**ASSIGNMENT 1**
Answer these questions about the thread on Java collections and streams, one line each:
(a) When extension methods were added in C#, which type got methods for using lambda expressions directly on all Collections?
(b) According to Tobias, what is a stream supposed to be useful for?
(c) Which FAQ does the answer quote?

**SOURCE DOCUMENT**
━━━━━━━━
8

This is a question about API desing. When extension methods were added in C#, IEnumerable got all the methods that enabled using lambda expression directly on all Collections.

With the advent of lambdas and default methods in Java, I would expect that Collection would implement Stream and provide default implementations for all its methods. This way, we would not need to call stream() in order to leverage the power it provides.

What is the reason the library architects opted for the less convenient approach?

Vitaliy
  • 8,044
  • 7
  • 38
  • 66
  • 6
    is a collection a stream? – UmNyobe Feb 11 '15 at 16:28
  • 1
    Yes it is. But not vice versa. And even if this spawns a philosophical controversy, it makes a lot of practical sense. As I mentioned, it worked wonderfully in C#. – Vitaliy Feb 11 '15 at 16:35
  • 5
    In my opinion, the primary difference is this: A stream is supposed to be useful for operations on the elements whereas a collection is supposed to store elements. – Tobias Feb 11 '15 at 16:41
  • @still_learning I see it that way too. – UmNyobe Feb 11 '15 at 16:43
  • 6
    [Answer from one of the library architects](http://stackoverflow.com/a/24472635/3179759) – Alex - GlassEditor.com Feb 11 '15 at 16:47
  • But a collection is also used to retrieve elements. And the retrieval itself can be tightly coupled to the internal implementation details of the collection. – Vitaliy Feb 11 '15 at 21:15

4 Answers4

11

From Maurice Naftalin's Lambda FAQ:

Why are Stream operations not defined directly on Collection?
━━━━━━━━
**ASSIGNMENT 2**
Copy the lines of the listing below word for word, starting at the line that contains "At what (x,y)" and ending at the line that contains "left-axis-tick-label: 5 is". Leave the pictures out.

**THE RECORDS**
━━━━━━━━
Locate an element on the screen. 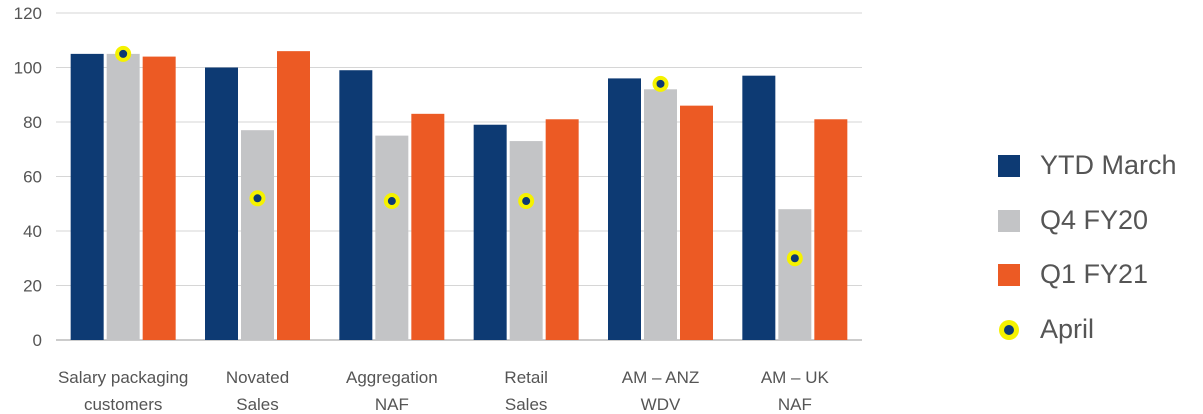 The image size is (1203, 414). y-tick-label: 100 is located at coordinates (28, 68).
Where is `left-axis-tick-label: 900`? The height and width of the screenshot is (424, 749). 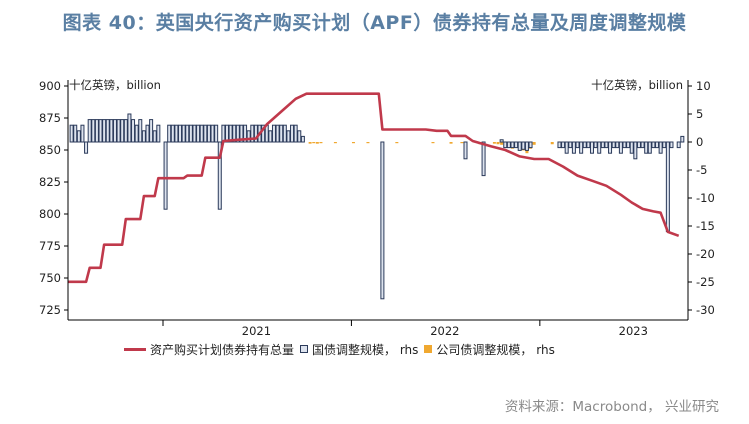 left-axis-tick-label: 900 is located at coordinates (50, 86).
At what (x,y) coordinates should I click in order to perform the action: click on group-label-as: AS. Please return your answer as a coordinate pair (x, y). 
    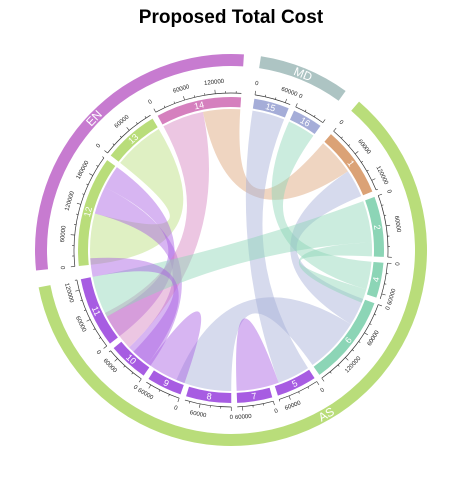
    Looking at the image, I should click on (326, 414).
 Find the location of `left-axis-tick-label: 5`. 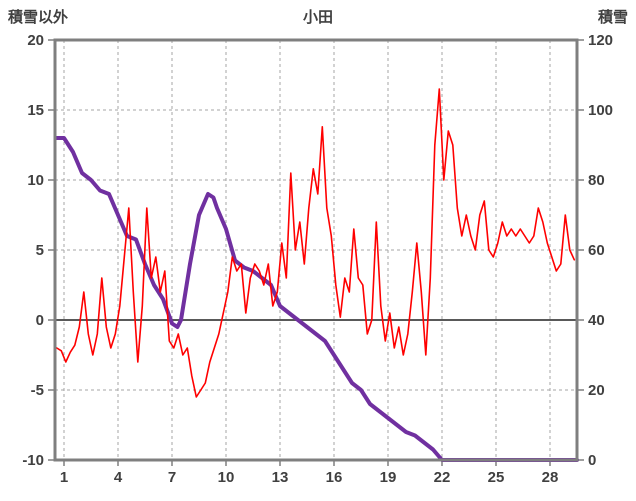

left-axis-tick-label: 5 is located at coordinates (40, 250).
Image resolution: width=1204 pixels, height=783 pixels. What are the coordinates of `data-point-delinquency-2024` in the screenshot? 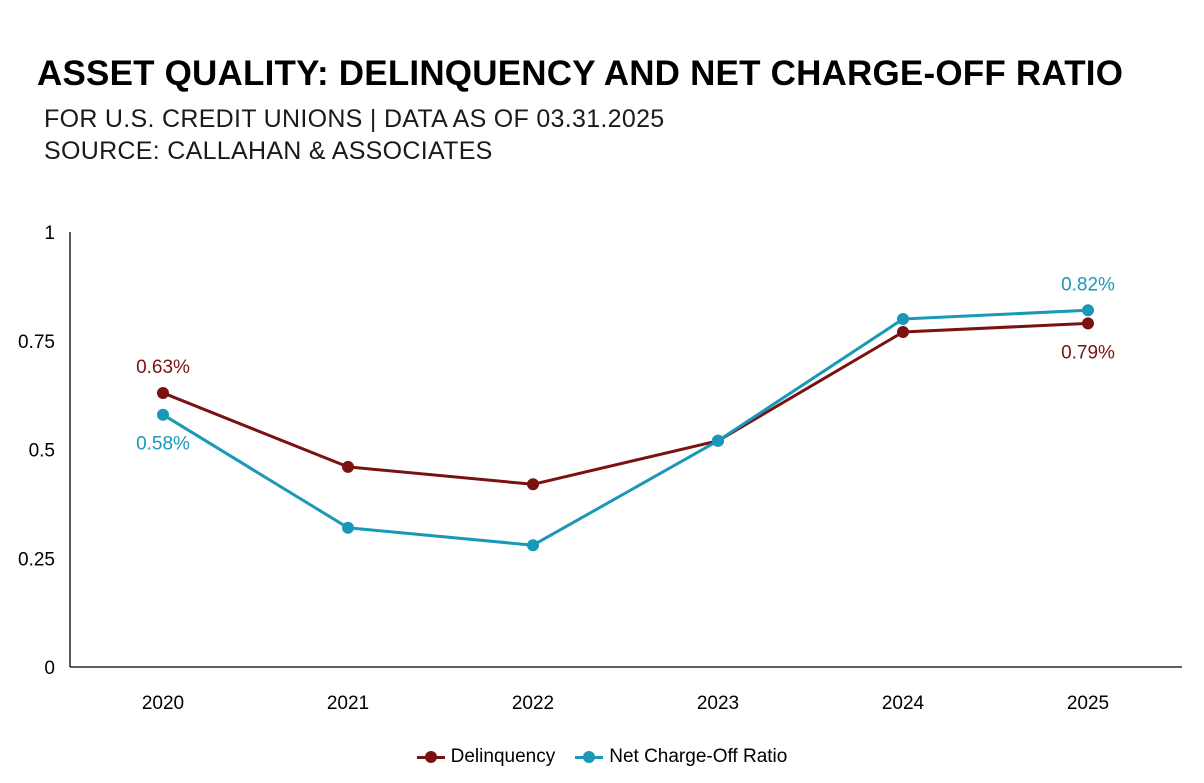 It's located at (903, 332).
━━━━━━━━
**WRITTEN RESPONSE 1**
(a) IEnumerable
(b) Operations on the elements
(c) Maurice Naftalin's Lambda FAQ

**WRITTEN RESPONSE 2**
At what (x,y) coordinates should I click in order to perform the action: click on group-label-as: AS. Please return your answer as a coordinate pair (x, y). 
    Looking at the image, I should click on (326, 414).
 Find the location of `left-axis-tick-label: 5`. 

left-axis-tick-label: 5 is located at coordinates (40, 250).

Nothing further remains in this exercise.